Die Entscheidung des Yargıtay hat nicht nur politische, sondern auch rechtliche Auswirkungen. Eine Untersuchung gegen die Verfassungsrichter kann laut Gesetz nur durch einen Beschluss der Generalversammlung des Verfassungsgerichts eingeleitet werden. Die Situation führt zu wachsender Spannung zwischen den Gerichtsinstanzen und politischen Parteien.

Der Fall Can Atalay, ein inhaftierter Abgeordneter im Zusammenhang mit dem Gezi-Park-Prozess, gewinnt somit an politischer Bedeutung. Prominente Persönlichkeiten, darunter ein Mitbegründer der Regierungspartei und ein ehemaliger Premierminister, äußern sich zu diesem kontroversen Rechtsstreit. Die öffentliche Diskussion über die Unabhängigkeit der Justiz und den Rechtsstaat wird intensiver.
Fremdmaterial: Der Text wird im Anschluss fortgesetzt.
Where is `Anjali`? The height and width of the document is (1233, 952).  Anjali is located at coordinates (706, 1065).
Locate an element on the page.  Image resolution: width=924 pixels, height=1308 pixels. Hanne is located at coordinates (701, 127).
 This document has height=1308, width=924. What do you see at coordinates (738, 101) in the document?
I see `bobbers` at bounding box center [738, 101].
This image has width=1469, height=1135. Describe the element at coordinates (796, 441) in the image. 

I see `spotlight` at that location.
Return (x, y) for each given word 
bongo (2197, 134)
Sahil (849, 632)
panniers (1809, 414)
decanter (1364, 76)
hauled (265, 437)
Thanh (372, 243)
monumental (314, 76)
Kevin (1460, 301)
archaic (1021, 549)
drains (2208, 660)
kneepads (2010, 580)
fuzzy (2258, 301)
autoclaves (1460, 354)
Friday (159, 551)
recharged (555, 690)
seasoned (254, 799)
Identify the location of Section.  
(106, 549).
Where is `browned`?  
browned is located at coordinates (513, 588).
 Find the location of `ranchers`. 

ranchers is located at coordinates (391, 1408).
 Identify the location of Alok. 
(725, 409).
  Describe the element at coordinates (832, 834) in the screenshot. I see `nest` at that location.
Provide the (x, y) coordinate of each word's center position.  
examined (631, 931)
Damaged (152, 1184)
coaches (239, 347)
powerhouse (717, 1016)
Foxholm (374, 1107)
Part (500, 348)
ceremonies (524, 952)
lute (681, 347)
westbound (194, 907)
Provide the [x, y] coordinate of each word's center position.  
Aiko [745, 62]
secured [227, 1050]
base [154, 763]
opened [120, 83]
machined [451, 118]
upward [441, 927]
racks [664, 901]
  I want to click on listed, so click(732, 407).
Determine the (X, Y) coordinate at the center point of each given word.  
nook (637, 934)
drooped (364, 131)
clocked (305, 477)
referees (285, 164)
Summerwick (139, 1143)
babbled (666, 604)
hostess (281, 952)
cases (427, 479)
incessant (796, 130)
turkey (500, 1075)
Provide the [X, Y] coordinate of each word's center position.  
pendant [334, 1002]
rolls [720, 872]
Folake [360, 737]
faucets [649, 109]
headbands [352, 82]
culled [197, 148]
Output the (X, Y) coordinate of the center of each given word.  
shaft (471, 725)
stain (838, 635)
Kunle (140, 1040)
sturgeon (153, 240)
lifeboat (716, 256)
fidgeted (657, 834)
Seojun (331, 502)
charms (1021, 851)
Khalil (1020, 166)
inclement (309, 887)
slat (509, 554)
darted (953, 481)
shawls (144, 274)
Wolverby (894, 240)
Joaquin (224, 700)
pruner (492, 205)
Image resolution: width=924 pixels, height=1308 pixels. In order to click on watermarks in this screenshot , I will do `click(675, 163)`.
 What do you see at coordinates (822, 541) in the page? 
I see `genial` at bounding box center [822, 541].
Prominente Persönlichkeiten wie der AKP-Mitbegründer Hüseyin Çelik und der ehemalige Premierminister Davutoğlu haben ihre Meinungen zu diesem ungewöhnlichen Rechtsstreit geäußert.

Hüseyin Çelik gestand, dass die Türkei jetzt eine “eigene militante Justiz” habe, während Davutoğlu von einem “Angriff auf den Staat und die Rechtsordnung” sprach. Die Opposition, angeführt vom neuen Parteivorsitzenden (Parteiobmann) der Republikanischen Volkspartei CHP, Özgür Özel, reagiert auf die Entscheidung des Yargıtay mit einem Boykott der Parlamentssitzungen. “Um die Justizkrise und den Putschversuch im Fokus zu behalten, beginnen wir ab heute mit dem Boykott der Generalversammlung des türkischen Parlaments.”

Der erfahrene Justizreporter Alican Uludağ wies auf den Konflikt zwischen der AKP und MHP in der entstandenen verfassungsmäßigen Justizkrise hin: “Die MHP hat Schritt für Schritt die AKP umzingelt. Wie im Fall des Yargıtay wird sie, wenn die Partnerschaft endet, die Macht haben, gegen die AKP vorzugehen.”

Die Nichtanerkennung der Verfassungsgerichtsentscheidung durch das Yargıtay führt zu einer Krise im Bereich der Rechtsstaatlichkeit, deren weitere Entwicklung mit Spannung erwartet wird. Die anhaltenden Spannungen zwischen den verschiedenen Gerichtsinstanzen und politischen Parteien werden weiterhin aufmerksam verfolgt.